Grab some paper and follow easy steps to make a simple, looks-like-you-and-a-child-under-8 made-it basket. Then, fill the little basket with flowers and, if you like, a treat or two. The flowers can be wild or even paper and child-like, too—the goal is to spread some spring cheer and to delight your neighbor. The best part is on May Day morning, when you sneak over and leave the basket on your neighbor’s porch, stoop or doorstep. It’s a family act of random kindness for which we get no immediate credit—but a great deal of joy.
Make a basket: As inspired by Eric Carle, use crayons, markers or paint to add flair to sheets of 8 ½ x 11” paper. Cut a 1" strip off the side. Cut the 7 1/2" x 11" that remains into a flattened cone shape (see photos). Roll it into a cone and staple it. Cut around the opening of the cone so it is level. Then, staple on the strip as a handle. No time to be crafty? Use an empty jar or can and just tape or glue the pretty paper to the outside.
Make your list:Consider who might love a basket to put inside. Wonder about the people in your neighborhood and to whom to give your May Day surprise baskets. Who do you know well? Who loves to garden or be outdoors? Who might live on their own or might especially love a May Day surprise?

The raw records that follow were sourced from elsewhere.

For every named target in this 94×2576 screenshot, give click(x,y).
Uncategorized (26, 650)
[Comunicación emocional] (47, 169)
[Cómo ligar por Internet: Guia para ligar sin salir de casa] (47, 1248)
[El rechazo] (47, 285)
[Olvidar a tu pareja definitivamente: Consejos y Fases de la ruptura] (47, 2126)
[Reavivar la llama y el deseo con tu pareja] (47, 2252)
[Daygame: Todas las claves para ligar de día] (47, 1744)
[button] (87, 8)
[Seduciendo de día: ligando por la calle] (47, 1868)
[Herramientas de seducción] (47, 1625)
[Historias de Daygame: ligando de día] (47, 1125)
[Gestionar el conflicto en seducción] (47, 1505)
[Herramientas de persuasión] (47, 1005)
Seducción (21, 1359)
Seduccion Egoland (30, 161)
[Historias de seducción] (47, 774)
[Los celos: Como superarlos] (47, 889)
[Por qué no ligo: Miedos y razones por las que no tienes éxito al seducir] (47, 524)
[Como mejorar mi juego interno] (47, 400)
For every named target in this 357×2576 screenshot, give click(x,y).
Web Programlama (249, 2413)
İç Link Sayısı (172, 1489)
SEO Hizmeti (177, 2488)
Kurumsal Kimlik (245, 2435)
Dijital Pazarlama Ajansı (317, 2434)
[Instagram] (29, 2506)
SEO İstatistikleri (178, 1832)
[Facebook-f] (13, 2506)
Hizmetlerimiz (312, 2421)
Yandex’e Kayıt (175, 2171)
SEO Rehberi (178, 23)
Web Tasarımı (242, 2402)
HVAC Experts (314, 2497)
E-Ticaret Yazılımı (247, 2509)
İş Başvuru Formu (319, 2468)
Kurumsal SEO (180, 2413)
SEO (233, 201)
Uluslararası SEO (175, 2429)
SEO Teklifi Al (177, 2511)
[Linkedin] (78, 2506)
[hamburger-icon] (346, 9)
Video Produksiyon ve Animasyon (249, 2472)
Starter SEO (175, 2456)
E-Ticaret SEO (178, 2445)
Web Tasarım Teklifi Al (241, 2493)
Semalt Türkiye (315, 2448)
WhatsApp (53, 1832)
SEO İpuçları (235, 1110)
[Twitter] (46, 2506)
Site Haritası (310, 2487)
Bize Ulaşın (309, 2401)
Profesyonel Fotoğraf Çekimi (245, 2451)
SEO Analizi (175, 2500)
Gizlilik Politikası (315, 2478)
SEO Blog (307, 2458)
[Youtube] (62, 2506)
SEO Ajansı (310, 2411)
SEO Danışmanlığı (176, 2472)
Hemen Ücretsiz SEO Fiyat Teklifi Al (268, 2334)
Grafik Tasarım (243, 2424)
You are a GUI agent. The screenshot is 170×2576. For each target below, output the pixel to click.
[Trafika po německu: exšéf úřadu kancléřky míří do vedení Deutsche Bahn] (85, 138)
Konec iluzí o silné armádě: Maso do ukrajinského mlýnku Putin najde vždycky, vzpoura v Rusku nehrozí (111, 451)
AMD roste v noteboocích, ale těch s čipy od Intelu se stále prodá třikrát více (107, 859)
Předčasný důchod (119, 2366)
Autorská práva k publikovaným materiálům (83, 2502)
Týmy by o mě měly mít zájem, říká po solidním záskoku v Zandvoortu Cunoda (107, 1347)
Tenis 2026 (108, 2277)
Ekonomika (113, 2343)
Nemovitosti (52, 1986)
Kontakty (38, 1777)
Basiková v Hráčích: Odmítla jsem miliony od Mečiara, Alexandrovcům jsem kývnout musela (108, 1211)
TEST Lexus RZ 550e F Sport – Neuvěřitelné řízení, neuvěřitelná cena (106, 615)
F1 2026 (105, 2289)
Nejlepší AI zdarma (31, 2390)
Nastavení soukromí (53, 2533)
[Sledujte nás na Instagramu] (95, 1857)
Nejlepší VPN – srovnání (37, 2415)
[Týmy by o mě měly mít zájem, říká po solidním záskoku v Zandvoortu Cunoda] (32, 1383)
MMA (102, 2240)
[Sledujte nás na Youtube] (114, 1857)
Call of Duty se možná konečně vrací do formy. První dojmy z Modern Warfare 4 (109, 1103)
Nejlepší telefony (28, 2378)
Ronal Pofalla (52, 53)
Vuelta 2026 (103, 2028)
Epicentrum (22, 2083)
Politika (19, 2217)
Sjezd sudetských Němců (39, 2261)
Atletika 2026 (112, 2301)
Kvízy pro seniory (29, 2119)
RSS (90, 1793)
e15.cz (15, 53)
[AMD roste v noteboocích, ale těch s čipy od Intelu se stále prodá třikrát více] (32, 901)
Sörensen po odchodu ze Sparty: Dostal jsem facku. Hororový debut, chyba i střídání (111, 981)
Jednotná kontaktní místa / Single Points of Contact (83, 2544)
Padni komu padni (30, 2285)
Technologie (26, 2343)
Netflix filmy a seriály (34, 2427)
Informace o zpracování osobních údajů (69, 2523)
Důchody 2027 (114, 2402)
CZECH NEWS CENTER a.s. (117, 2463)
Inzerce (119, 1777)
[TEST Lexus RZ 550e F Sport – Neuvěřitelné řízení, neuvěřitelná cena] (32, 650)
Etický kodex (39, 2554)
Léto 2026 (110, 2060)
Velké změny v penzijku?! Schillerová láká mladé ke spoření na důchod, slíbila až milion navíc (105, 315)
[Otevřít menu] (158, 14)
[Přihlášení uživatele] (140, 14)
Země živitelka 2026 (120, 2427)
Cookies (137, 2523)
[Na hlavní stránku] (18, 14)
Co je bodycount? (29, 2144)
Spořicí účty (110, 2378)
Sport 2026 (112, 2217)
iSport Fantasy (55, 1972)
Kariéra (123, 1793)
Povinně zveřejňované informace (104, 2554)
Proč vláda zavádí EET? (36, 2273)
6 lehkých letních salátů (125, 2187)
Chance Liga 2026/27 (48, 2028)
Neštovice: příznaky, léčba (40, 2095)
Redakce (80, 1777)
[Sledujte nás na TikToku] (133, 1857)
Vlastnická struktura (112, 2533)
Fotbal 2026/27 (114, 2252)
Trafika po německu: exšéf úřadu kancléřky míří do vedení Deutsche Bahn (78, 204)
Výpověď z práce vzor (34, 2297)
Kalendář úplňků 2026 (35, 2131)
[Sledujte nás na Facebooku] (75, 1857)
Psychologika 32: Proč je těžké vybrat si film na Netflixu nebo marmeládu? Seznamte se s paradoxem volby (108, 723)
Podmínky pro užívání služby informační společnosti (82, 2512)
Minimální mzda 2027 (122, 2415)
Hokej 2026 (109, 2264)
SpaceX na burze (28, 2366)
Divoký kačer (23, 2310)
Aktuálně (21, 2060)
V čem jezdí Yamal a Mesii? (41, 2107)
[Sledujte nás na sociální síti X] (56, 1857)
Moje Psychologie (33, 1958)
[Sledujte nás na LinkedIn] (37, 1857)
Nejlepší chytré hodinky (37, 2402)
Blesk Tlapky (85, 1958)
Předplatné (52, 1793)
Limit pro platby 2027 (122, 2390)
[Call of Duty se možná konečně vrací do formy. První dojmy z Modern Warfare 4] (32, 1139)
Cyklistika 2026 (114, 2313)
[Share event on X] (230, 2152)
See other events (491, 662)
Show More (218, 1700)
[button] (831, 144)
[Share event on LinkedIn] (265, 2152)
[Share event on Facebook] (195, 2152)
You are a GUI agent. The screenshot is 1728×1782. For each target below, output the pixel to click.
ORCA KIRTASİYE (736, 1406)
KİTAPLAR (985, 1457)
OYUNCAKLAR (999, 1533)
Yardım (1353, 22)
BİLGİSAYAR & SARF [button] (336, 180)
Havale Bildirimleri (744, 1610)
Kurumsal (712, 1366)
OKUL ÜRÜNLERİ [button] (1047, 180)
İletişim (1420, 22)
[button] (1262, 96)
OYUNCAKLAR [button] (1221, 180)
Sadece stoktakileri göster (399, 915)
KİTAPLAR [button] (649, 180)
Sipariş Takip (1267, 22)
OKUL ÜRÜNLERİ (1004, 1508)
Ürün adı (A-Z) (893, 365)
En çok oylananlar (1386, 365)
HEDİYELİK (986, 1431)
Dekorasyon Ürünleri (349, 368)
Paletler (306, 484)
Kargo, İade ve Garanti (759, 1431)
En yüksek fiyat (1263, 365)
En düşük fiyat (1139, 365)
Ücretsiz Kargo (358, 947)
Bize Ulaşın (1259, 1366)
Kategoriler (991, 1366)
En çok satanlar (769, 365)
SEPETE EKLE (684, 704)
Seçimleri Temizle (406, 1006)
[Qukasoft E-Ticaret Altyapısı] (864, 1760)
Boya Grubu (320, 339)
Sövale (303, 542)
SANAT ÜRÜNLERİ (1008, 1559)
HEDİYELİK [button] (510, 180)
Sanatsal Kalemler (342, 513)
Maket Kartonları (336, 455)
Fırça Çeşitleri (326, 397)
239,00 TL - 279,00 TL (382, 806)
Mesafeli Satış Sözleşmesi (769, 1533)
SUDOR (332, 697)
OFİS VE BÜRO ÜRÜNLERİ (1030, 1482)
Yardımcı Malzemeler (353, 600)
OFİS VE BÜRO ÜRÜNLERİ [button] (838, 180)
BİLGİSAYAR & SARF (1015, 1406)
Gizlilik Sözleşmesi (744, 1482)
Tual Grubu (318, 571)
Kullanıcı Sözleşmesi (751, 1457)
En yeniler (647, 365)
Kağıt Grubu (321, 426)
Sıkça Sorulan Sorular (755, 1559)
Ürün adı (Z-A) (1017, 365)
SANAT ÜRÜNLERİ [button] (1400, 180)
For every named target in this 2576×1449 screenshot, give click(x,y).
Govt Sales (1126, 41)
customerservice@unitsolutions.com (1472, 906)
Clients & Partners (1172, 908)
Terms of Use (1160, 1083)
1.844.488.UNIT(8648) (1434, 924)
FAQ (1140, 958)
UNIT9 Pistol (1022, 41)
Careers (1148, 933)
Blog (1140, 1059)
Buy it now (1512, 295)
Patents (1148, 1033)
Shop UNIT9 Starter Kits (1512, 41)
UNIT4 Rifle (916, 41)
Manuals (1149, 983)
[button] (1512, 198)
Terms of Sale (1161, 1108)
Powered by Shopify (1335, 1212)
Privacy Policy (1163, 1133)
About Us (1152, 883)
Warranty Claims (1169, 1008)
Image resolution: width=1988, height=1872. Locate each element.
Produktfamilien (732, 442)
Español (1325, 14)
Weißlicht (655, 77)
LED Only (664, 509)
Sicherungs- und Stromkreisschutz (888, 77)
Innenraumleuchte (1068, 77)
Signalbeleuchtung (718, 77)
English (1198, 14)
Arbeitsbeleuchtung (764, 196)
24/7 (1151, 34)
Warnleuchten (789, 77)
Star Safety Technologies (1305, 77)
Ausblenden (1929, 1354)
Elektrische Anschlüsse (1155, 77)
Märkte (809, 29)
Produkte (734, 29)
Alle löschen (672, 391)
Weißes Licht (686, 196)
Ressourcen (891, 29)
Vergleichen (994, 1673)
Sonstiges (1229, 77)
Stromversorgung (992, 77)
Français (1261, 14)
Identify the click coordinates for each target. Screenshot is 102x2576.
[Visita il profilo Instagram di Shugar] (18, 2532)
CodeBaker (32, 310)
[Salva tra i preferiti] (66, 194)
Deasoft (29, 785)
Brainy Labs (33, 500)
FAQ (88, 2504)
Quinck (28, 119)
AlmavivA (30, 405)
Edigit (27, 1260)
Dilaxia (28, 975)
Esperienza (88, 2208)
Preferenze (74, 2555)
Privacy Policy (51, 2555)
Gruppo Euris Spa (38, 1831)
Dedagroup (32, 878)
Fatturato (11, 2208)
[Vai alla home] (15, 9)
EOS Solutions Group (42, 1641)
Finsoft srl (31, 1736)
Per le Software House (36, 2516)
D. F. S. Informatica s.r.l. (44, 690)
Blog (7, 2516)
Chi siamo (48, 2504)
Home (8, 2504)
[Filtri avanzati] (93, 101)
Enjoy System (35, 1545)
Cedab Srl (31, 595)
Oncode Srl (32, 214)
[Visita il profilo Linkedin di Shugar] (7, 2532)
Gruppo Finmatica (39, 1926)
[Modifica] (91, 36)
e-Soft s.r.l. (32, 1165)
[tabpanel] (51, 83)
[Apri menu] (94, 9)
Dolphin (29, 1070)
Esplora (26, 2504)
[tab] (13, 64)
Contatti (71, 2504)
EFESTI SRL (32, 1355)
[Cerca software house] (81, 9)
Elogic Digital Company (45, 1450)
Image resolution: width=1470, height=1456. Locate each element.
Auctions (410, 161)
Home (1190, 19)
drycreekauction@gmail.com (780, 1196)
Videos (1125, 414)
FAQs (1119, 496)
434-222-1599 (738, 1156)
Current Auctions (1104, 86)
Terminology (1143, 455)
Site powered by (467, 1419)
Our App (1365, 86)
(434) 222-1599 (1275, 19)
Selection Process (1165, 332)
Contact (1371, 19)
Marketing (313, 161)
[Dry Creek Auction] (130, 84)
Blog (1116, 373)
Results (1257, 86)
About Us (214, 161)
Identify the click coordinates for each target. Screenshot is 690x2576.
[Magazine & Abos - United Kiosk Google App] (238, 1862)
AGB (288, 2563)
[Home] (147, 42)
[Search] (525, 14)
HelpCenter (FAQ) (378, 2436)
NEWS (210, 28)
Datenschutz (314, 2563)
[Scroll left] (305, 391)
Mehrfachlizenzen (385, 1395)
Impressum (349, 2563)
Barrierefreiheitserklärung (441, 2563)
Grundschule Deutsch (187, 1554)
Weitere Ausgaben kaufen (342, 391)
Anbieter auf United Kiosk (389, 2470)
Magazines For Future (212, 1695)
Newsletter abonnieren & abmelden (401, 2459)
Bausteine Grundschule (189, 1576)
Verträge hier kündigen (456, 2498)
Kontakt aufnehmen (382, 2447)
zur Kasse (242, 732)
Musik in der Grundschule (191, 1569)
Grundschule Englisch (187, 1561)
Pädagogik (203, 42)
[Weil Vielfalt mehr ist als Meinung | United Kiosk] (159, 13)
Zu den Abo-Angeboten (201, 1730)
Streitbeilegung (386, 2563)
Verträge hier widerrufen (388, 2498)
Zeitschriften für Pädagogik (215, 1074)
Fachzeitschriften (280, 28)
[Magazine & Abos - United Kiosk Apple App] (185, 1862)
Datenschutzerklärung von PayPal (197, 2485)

Gather flowers: Flowers feature prominently in both May and May baskets, though the specific flowers you have in bloom vary around the country (even our families in Arizona have some wildflowers still blooming!). If you don’t have any growing nearby, hit up the farmer’s market or the store.
Fill the baskets: Cut a few flowers so they fit in each basket. If you can, wrap fresh cut stems in foil or wax paper. Place the flowers gently in the basket. Add a simple "Happy May Day" note and a touch of love, too.
Deliver the baskets: This is, by far, the best part! Take the basket to your friend's or neighbor's home and try to leave it without them seeing it to preserve the surprise. We leave ours hanging on the doorknob or in the walkway, then just tiptoe away and delight in the secrecy and excitement of this part! We also like to wonder a few times during the day about what our neighbors thought of their baskets, a nice chance to think even more about another person.
A few alternative baskets:
As you walk through each step, talk with kids of all ages about what your neighbors might like or how getting your basket might make them feel. Thinking about and acting on another person’s point of view develops empathy, a skill kids will need to form strong relationships and navigate social dynamics. Quite simply, it also connects kids to their neighbors, making those adults more familiar and creating a sense of community that we so often lack these days. Even if you have a very young one, he or she can participate in the process by picking or holding flowers, a marvelous sensory experience, and observing you take time to give something lovely to someone else. What better modeling can we do for kids? If your family is like ours, you’ll gain a new tradition too!